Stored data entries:
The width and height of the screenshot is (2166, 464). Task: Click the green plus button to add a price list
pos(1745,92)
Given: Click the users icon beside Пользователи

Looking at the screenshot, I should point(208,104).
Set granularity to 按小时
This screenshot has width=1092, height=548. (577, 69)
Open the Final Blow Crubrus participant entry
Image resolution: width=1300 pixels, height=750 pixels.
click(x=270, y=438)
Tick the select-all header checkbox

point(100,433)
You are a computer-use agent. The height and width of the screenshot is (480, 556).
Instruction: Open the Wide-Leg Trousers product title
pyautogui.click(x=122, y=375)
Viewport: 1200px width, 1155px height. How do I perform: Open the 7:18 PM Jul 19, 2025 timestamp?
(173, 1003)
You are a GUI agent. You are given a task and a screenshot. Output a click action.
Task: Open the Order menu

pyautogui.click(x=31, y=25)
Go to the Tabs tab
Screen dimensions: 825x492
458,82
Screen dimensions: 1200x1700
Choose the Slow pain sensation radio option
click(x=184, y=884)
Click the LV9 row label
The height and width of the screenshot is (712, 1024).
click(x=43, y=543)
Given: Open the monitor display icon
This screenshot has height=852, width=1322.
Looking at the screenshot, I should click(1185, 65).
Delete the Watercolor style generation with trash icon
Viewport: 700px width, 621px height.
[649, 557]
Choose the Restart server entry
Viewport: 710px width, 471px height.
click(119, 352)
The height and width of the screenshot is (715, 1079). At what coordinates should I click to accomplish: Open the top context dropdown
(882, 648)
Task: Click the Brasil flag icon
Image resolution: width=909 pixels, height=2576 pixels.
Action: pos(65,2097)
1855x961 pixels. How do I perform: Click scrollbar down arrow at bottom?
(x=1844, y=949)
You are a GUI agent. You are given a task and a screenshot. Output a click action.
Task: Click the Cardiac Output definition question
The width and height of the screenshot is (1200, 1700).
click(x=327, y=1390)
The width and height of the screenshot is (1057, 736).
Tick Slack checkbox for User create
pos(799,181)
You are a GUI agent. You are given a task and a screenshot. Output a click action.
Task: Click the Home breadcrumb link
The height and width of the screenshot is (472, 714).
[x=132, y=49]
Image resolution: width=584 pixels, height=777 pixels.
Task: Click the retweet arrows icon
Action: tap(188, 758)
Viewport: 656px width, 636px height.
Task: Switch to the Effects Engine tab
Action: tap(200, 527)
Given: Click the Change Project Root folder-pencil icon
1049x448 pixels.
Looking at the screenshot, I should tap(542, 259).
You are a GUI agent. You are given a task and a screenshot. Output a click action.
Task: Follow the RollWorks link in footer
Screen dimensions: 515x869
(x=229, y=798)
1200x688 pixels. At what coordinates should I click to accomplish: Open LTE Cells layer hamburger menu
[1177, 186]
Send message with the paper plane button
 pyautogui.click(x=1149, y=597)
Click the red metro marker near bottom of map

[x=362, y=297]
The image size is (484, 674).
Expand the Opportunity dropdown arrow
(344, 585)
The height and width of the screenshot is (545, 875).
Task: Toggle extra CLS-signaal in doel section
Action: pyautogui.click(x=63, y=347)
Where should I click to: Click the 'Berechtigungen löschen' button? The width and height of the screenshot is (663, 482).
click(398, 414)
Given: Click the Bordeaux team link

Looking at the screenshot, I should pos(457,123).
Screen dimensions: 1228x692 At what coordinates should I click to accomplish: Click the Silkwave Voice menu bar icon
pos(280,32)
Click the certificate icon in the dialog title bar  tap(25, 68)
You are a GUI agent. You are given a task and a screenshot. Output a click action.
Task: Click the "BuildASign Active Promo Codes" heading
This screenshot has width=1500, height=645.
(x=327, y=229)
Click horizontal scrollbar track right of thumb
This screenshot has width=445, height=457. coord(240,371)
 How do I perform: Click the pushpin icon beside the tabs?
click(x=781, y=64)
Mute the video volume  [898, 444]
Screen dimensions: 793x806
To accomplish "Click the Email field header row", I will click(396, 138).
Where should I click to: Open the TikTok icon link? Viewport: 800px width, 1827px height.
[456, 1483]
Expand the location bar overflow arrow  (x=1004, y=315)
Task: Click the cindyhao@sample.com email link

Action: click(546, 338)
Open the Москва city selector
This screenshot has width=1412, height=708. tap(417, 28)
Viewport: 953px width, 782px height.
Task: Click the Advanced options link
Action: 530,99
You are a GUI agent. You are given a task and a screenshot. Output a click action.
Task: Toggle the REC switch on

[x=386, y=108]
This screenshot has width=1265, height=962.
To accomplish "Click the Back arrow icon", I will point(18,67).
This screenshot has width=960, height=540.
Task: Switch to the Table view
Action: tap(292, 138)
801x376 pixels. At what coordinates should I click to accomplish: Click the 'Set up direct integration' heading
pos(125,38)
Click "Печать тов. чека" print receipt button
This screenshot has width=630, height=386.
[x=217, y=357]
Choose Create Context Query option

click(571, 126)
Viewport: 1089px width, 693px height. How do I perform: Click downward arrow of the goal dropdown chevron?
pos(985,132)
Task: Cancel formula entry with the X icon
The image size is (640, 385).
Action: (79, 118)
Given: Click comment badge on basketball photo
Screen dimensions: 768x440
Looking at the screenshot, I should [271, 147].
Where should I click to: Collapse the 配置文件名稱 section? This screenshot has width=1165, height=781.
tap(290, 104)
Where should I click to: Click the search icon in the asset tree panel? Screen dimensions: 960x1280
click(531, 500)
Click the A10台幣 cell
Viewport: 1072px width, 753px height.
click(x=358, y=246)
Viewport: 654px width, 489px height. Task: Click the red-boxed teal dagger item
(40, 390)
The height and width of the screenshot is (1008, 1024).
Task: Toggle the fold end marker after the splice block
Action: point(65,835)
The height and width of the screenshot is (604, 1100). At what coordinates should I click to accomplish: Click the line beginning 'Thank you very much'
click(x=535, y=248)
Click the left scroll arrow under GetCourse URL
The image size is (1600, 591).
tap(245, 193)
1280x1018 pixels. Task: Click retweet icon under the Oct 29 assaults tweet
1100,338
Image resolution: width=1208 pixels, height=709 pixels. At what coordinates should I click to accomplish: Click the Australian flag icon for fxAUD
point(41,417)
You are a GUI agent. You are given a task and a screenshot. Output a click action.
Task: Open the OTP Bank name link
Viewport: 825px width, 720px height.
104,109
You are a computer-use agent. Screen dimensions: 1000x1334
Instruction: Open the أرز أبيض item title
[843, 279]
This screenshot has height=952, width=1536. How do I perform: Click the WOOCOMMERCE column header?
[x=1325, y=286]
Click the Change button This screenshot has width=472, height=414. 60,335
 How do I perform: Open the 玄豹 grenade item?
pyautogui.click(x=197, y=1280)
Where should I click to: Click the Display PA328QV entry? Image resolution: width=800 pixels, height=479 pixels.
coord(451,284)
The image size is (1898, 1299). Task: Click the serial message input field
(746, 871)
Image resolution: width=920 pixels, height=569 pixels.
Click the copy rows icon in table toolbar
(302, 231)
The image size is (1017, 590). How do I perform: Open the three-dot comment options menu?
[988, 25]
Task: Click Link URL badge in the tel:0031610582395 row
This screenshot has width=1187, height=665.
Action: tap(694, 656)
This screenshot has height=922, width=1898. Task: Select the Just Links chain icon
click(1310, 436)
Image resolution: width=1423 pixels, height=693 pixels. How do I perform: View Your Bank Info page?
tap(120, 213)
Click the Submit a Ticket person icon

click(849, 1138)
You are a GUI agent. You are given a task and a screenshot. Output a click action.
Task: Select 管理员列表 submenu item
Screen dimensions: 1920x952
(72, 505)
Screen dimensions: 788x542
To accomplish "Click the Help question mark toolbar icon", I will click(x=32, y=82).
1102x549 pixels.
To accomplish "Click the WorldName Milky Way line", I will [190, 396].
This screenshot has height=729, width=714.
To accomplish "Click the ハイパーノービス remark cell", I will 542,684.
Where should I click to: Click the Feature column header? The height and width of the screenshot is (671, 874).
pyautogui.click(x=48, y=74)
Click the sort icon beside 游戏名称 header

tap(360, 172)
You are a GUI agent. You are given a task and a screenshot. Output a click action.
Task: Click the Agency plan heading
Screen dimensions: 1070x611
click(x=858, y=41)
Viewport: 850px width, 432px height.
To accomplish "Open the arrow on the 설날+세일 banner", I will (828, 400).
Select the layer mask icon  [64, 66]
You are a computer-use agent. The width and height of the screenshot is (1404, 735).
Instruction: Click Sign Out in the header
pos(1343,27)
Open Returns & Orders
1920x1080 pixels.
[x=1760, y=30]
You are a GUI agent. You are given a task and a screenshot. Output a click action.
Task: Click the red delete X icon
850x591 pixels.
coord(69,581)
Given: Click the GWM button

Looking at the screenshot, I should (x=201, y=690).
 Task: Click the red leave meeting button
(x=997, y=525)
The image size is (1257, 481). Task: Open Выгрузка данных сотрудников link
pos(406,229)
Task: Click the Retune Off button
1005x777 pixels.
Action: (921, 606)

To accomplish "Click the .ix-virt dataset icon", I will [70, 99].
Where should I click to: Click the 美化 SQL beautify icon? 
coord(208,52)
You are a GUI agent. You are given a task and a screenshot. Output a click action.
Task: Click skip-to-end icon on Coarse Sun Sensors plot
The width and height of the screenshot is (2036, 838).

# [WHAT THE TASK REQUIRES]
The last part of the records is the answer, beginning at the line that holds "850x591 pixels." and including the final line, repeated exactly.

# [ANSWER SECTION]
850x591 pixels.
coord(69,581)
Given: Click the GWM button

Looking at the screenshot, I should (x=201, y=690).
 Task: Click the red leave meeting button
(x=997, y=525)
The image size is (1257, 481). Task: Open Выгрузка данных сотрудников link
pos(406,229)
Task: Click the Retune Off button
1005x777 pixels.
Action: (921, 606)

To accomplish "Click the .ix-virt dataset icon", I will [70, 99].
Where should I click to: Click the 美化 SQL beautify icon? 
coord(208,52)
You are a GUI agent. You are given a task and a screenshot. Output a click action.
Task: Click skip-to-end icon on Coarse Sun Sensors plot
The width and height of the screenshot is (2036, 838).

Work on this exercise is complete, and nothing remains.